Was ist besser um Coversongs bekannter Titel einzuspielen? Gute Karaokevorlagen oder besser Studio- und Liveversion der Originalbands dafür zu nehmen?

  • Ich spiele in einer Coverband Schlagzeug. Wir sind alle bereits 60+ sind erfahren und spielen Rock, Pop, Blues aus den 60ern bis 80er Jahren.

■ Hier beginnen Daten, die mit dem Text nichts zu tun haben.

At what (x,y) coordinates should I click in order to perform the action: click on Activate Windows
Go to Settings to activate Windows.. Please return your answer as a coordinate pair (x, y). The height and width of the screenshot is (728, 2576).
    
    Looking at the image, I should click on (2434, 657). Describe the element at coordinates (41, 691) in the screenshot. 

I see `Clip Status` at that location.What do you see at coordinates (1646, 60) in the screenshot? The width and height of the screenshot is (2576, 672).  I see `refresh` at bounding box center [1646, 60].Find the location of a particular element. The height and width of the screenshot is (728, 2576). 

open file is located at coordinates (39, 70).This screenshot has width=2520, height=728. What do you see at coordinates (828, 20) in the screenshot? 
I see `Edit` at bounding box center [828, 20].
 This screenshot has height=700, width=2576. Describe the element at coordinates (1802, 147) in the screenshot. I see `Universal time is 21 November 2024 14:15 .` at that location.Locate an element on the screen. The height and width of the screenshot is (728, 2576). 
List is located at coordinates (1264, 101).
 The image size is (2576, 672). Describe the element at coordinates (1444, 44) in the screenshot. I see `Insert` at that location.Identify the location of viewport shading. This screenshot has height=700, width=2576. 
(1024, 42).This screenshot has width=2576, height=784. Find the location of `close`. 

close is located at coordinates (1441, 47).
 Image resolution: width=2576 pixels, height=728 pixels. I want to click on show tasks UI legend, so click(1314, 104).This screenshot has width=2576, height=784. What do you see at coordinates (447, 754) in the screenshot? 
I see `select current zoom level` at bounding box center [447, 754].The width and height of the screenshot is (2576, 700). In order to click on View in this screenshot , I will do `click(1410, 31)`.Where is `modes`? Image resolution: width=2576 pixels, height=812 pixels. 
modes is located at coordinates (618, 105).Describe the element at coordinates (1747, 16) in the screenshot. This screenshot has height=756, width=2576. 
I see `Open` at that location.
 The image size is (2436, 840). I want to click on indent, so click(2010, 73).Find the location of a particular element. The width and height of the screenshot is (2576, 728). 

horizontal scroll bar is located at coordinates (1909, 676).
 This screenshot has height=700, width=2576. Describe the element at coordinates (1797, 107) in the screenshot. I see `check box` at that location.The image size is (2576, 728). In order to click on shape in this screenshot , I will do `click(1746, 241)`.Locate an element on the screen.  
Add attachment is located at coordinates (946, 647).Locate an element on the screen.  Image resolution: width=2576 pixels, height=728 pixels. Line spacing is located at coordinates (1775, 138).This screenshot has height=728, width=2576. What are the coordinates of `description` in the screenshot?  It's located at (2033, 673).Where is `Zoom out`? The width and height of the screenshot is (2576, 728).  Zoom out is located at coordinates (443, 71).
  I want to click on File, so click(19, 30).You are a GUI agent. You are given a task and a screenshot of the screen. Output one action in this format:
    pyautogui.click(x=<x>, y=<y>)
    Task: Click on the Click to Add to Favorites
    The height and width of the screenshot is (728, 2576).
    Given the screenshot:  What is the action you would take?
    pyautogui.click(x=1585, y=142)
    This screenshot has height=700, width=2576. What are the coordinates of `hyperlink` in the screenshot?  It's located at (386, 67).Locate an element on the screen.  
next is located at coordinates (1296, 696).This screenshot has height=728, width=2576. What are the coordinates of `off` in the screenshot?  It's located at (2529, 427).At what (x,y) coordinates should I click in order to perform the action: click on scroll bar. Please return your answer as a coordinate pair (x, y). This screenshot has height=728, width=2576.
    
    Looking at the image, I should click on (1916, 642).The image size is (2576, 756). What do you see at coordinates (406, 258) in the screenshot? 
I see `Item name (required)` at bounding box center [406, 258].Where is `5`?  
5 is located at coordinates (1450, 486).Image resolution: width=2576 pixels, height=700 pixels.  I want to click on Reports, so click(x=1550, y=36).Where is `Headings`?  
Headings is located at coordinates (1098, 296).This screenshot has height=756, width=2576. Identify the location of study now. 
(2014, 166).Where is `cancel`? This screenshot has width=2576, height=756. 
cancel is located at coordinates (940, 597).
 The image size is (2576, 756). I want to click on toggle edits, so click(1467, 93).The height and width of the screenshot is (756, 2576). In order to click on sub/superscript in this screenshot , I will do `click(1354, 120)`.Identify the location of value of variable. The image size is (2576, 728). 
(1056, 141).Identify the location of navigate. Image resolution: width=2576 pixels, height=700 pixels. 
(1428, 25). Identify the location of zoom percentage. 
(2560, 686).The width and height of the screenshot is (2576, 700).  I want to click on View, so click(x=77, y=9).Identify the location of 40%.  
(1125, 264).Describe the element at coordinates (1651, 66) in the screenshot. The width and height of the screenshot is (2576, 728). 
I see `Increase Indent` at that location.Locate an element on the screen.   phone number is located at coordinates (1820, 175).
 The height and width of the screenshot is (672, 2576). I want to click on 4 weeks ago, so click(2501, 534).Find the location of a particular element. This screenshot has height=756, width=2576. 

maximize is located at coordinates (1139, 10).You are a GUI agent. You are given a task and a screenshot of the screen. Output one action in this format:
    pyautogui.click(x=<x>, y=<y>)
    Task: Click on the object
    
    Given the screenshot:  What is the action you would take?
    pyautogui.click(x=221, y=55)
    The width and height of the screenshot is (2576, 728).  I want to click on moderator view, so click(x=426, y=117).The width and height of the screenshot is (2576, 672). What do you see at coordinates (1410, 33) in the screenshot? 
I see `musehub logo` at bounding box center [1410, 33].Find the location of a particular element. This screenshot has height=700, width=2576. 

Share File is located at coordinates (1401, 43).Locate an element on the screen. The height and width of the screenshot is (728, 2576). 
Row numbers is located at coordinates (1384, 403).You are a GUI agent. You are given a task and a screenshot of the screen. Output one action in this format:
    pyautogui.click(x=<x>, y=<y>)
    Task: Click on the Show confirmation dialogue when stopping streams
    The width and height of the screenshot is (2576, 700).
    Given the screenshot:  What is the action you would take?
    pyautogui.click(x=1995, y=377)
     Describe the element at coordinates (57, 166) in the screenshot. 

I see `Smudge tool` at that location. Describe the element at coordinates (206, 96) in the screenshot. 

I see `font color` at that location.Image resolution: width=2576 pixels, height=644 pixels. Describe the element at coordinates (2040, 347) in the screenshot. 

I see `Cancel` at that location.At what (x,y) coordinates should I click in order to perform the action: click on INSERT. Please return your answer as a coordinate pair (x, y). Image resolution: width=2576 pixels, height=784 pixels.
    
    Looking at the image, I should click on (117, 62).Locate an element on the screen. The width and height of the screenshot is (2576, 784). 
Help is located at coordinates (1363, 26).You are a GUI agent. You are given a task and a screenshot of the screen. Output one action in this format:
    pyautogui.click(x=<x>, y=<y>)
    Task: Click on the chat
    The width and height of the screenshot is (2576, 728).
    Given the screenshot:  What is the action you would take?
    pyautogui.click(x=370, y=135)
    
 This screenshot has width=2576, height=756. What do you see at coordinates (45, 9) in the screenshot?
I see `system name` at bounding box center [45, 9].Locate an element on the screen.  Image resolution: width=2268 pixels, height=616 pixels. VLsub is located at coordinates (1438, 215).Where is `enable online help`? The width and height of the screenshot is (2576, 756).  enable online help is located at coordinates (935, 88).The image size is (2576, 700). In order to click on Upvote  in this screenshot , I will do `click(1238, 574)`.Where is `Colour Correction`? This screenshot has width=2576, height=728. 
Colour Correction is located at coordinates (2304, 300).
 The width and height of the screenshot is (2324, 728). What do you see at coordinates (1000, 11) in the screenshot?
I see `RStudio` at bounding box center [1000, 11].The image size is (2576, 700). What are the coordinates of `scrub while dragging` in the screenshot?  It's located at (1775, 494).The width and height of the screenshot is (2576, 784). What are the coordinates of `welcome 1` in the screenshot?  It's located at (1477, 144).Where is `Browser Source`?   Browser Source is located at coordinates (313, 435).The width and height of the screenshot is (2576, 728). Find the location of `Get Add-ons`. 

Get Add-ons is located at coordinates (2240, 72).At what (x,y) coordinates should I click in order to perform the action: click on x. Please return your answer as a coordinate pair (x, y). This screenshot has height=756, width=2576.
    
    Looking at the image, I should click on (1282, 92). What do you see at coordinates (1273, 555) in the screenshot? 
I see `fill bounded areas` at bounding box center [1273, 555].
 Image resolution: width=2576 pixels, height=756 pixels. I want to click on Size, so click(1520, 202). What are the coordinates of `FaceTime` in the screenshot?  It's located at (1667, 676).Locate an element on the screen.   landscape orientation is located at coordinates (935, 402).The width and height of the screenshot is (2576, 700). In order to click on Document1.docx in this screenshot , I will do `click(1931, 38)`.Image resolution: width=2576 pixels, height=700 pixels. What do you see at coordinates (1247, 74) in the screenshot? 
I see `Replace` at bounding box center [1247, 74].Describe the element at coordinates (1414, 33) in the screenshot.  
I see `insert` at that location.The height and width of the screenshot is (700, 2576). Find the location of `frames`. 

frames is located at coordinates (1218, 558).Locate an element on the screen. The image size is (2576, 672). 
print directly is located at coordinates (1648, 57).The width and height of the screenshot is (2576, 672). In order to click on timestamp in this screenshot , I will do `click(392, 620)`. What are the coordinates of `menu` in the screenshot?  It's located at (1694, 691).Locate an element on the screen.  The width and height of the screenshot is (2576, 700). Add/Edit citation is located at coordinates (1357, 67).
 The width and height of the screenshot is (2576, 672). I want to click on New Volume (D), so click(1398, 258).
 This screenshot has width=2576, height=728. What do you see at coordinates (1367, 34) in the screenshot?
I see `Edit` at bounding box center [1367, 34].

    Vor kurzem hatten wir einen Sängerwechsel in der Band. Der alte Sänger ist aus gesundheitlichen Gründen ausgeschieden und ein neuer Sänger kam hinzu. Dieser hat 30 Jahre Erfahrung mit einer Coverband. Laut seiner Aussage haben Sie in dieser Band für alle Ihrer eingespielten Songs ausschließlich Karaokevorlagen benutzt und sind damit bestens gefahren und wir sollten das bitte gefälligst auch so tun. Ich bin da aber anderer Meinung und orientiere mich als Drummer lieber an den Originalen Studioversionen oder guten Live-Vorlagen. Schon allein um mich auf den richtigen Groove zu triggern und den an die Band weiterzugeben, sofern es mir gelingt.

    Karaokevorlagen sind mir eigentlich immer viel zu lasch. Was meint Ihr dazu? Wie haltet Ihr das? Ich hatte deswegen einen Disput mit dem neuen Sänger, er bestand auf seine Karaokevorlagen.

  • Ich hab mich in der Coverband auch immer so nah wie möglich ans Original gehalten, und wenn ich es nicht rausgehört hab oder es mir zu schwierig war, hab ich es für mich abgeändert. Der Sänger wäre wohl der allerletzte, von dem ich mir dreinreden ließe, wie ich ein Cover spiele 🤨

    Lieber brennende Herzen, als erloschene Träume! <3 xxxx Love life, and live! - It's worth it.


    “You are never too old to set another goal, or to dream a new dream.” ― C.S. Lewis


    Don‘t waste your time or time will waste you. (Muse - Knights of Cydonia)

  • Es gibt die Möglichkeit aus jedem Song die Gesangsstimme zu eliminieren. Dann sucht ihr euch die passende Version heraus und bereitet dem sänger eine karaokeversion auf. Dann kann er üben.

    Wenn der Kollege aber generell auf seinem Vorgehen besteht, wird es schwierig im Bandgefüge. Da ist Ärger vorprogrammiert.

  • Ich habe noch nie mit Karaoke-Versionen gearbeitet, kann daher nicht einschätzen, ob sie irgendwelche Vorteile böten. Aber wer ist der Herr, euch Vorschriften machen zu wollen?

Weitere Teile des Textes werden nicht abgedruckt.